- **Texto do documento**:
2. Com a extinção da sociedade incorporada, extingue-se também a
responsabilidade contra‑ordenacional.
3. Nos termos do disposto no artigo 2° do Regime Geral das Contra-Ordenações
Laborais, aprovado pela Lei nº 116/99 de 4 de Agosto, a estas contra-ordenações
aplica-se subsidiariamente o regime geral das contra-ordenações que consta do
Dec-Lei nº 433/82 de 27 de Outubro com as alterações introduzidas pelo Dec-Lei
n° 356/89 de 17 de Outubro e pelo Dec-Lei n° 244/95 de 14 de Setembro.
4. De harmonia com o preceituado no artigo 32° do citado Dec-Lei n° 433/82, as
normas do Código Penal aplicam-se no que respeita à fixação do regime
substantivo das contra-ordenações.
5. Nos termos do artigo 127° do Código Penal a responsabilidade criminal
extingue-se pela morte.
6. E nos termos do artigo 128° do mesmo Código a morte do agente extingue, tanto
o procedimento criminal, como a pena ou a medida de segurança.
7. O princípio da não transmissibilidade da responsabilidade criminal ou
contravencional consagrado nas citadas disposições do Código Penal, e no artigo
30° n.º 3 da Constituição da República, aplica-se também no âmbito do direito
contra-ordenacional ex vi do disposto nos supra referidos artigos 2° do regime
aprovado pela Lei n.° 116/99 e 32° do Dec-Lei n° 433/82.

- **Requisito**:
Transcreva do texto acima, sobre a extinção da responsabilidade contra-ordenacional, tudo desde "5. Nos termos" até "Dec-Lei n° 433/82.". As linhas abaixo provêm de outra fonte.

- **Dados fornecidos**:
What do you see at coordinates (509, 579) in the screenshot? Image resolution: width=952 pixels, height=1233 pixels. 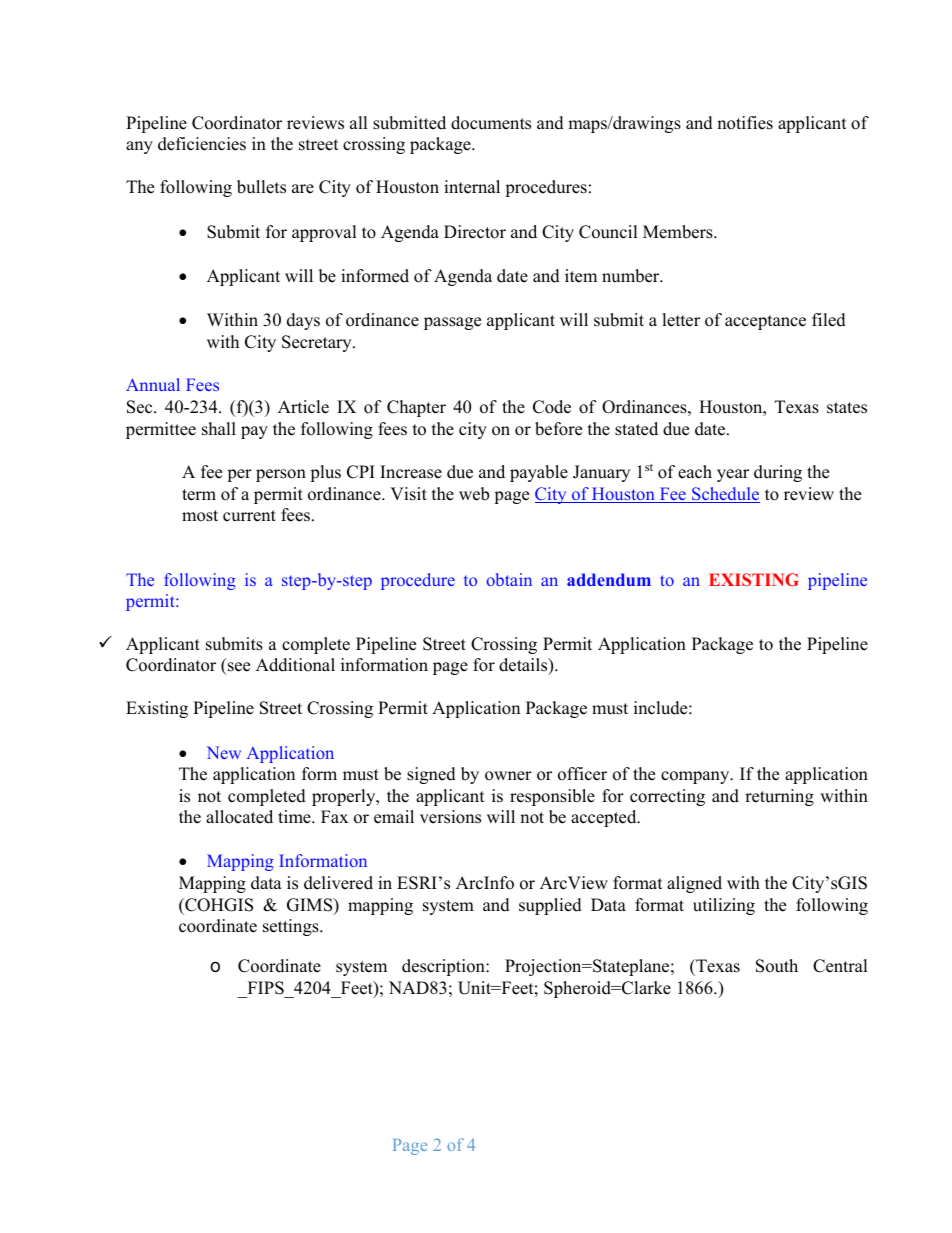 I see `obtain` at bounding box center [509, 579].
* * *
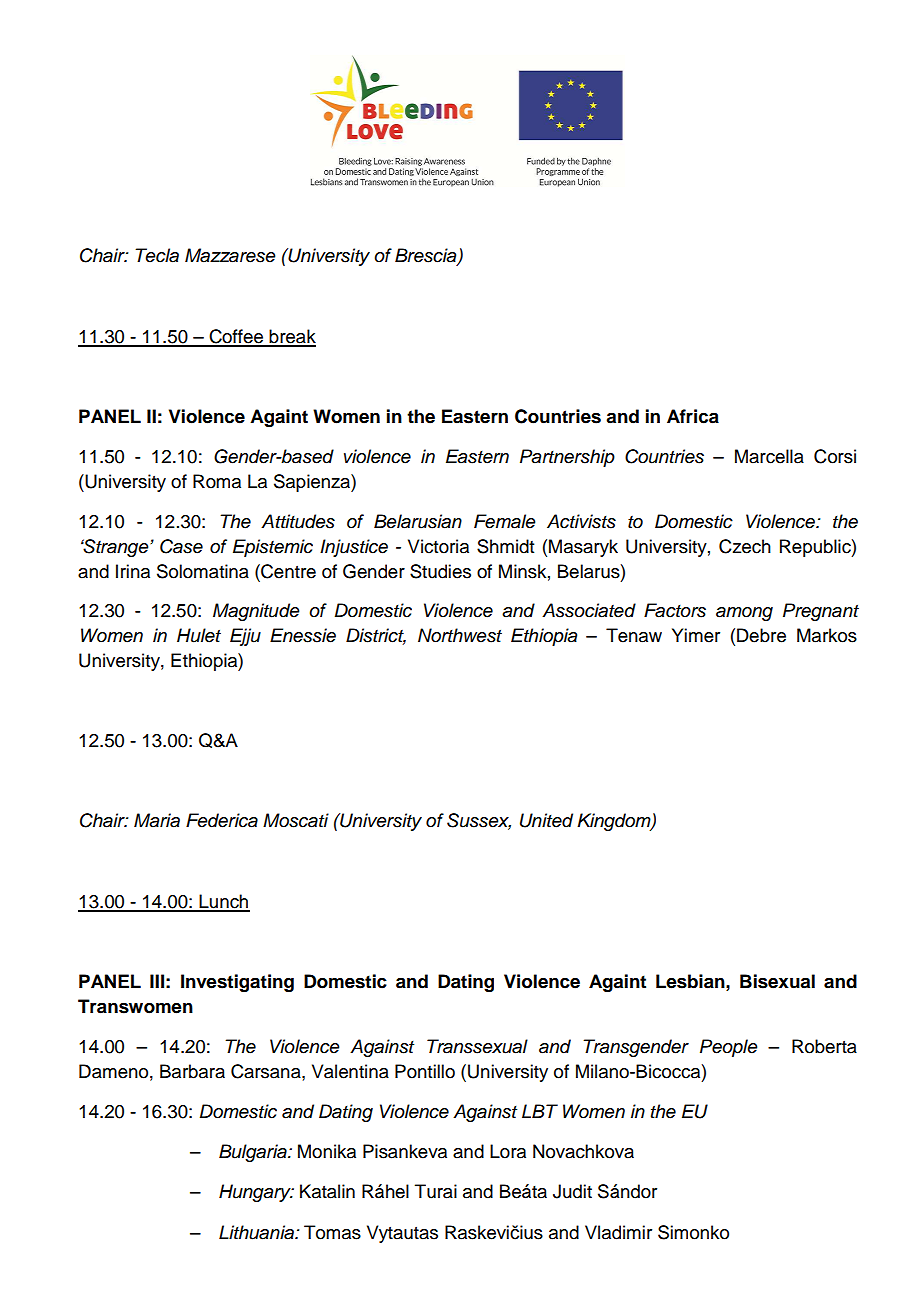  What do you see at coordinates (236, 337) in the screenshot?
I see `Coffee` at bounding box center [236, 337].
* * *
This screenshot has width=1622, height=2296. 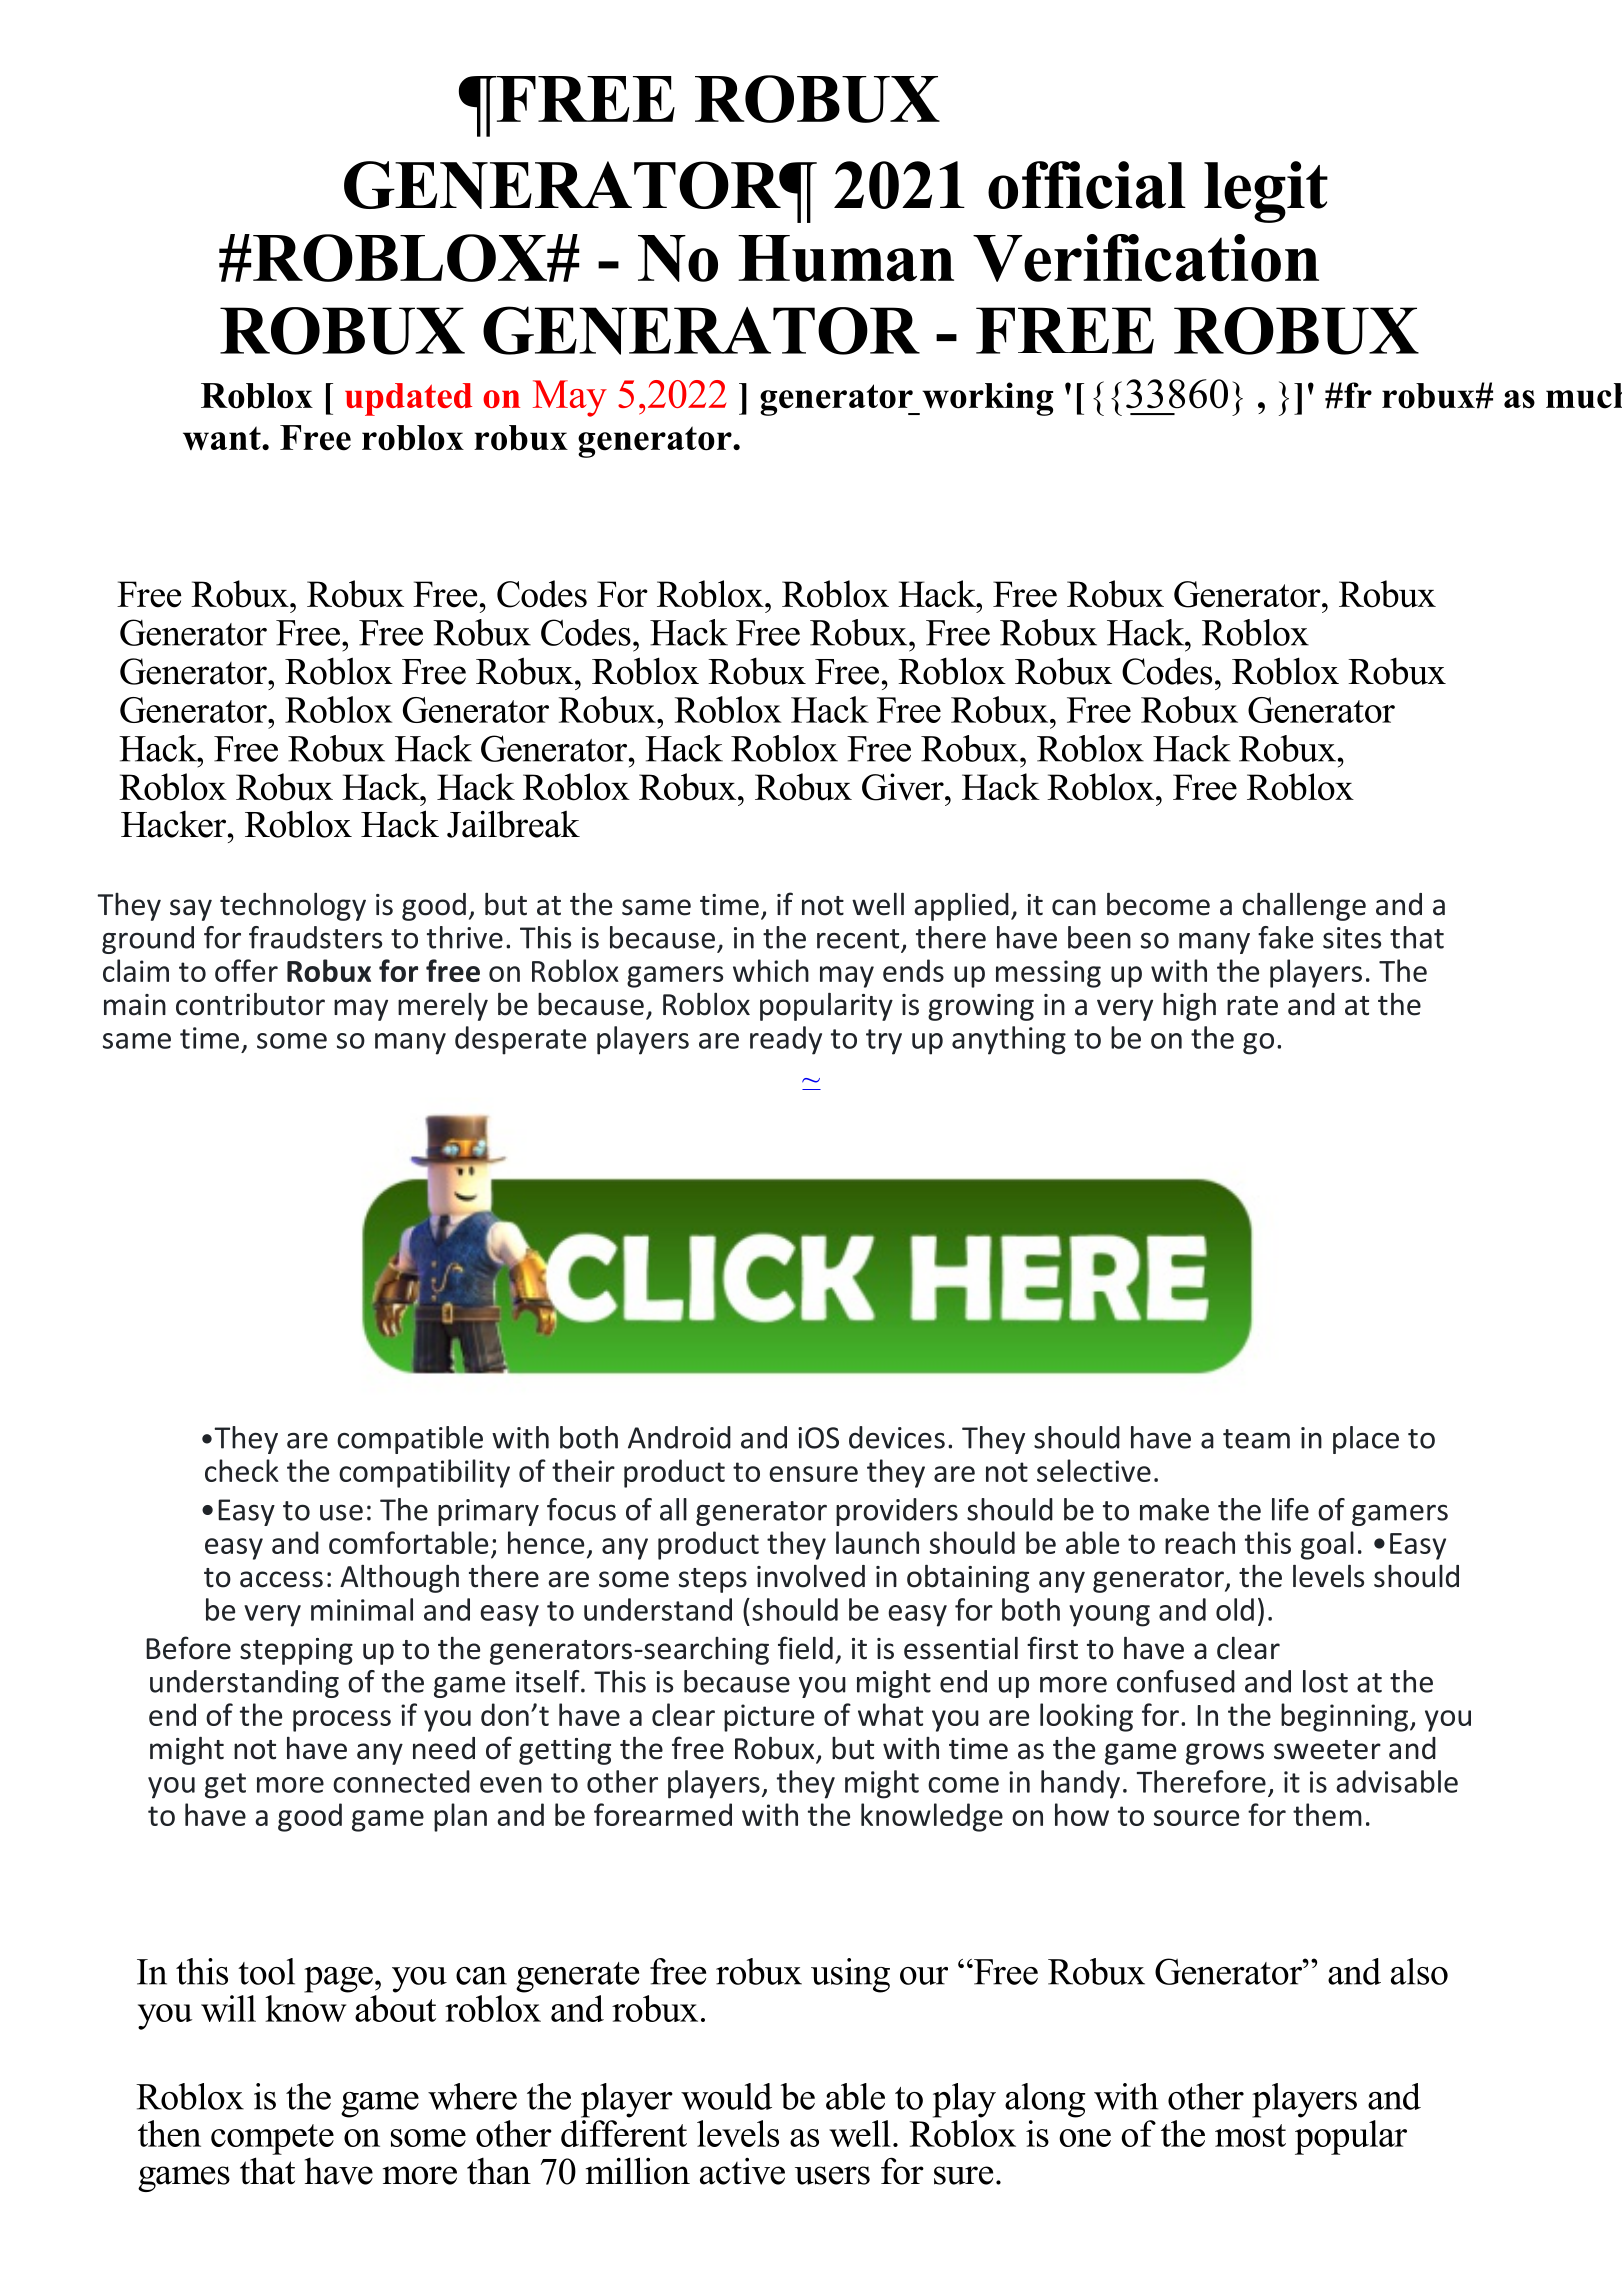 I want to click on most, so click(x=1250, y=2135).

- **Resposta completa**:
5. Nos termos do artigo 127° do Código Penal a responsabilidade criminal
extingue-se pela morte.
6. E nos termos do artigo 128° do mesmo Código a morte do agente extingue, tanto
o procedimento criminal, como a pena ou a medida de segurança.
7. O princípio da não transmissibilidade da responsabilidade criminal ou
contravencional consagrado nas citadas disposições do Código Penal, e no artigo
30° n.º 3 da Constituição da República, aplica-se também no âmbito do direito
contra-ordenacional ex vi do disposto nos supra referidos artigos 2° do regime
aprovado pela Lei n.° 116/99 e 32° do Dec-Lei n° 433/82.